**EXERCISE DIRECTIONS:** In the data below, locate each line with the word "agent" and list it.
----
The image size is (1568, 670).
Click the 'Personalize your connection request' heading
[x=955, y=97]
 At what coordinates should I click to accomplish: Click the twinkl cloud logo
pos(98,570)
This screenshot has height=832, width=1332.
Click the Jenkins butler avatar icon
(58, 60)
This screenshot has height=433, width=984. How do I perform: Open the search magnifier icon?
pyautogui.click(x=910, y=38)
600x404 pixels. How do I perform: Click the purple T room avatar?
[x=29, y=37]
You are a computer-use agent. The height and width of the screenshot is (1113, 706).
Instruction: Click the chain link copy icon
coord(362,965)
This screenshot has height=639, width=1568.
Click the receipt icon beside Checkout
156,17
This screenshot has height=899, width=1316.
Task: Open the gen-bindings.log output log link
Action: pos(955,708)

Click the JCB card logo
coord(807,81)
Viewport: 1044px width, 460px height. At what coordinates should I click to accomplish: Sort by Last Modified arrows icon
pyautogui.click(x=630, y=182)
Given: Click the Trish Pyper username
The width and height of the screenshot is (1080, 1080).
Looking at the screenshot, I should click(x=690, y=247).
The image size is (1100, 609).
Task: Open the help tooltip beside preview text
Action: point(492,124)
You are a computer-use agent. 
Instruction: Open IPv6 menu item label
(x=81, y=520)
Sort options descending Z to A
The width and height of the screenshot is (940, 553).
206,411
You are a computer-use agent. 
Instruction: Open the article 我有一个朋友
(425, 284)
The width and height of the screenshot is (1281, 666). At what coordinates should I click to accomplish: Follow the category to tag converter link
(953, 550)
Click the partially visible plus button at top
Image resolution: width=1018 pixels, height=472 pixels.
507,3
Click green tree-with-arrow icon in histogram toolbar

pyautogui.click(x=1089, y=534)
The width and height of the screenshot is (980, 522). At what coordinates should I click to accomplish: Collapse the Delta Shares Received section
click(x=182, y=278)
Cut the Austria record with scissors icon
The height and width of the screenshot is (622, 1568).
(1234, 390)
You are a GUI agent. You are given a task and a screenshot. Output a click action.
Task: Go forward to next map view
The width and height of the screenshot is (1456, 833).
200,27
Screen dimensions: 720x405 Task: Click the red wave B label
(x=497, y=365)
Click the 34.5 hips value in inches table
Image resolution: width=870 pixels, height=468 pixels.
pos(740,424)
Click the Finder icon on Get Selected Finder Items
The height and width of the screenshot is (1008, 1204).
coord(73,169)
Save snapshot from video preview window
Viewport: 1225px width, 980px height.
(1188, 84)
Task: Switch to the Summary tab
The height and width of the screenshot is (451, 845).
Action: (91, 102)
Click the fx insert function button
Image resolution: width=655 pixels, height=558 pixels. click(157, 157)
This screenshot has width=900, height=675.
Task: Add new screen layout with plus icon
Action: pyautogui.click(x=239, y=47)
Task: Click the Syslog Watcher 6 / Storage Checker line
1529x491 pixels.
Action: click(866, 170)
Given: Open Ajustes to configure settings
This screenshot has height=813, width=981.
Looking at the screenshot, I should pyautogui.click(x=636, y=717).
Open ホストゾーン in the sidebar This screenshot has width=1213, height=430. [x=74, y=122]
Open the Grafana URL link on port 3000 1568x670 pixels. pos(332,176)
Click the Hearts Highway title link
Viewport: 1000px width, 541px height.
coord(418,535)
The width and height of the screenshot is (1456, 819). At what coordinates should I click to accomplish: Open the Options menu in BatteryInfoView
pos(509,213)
----
**RESPONSE TO THE TASK:**
You are a computer-use agent. The height and width of the screenshot is (1113, 706).
You are a computer-use agent. 
You are a computer-use agent. 
You are a GUI agent. You are given a task and a screenshot. Output a click action.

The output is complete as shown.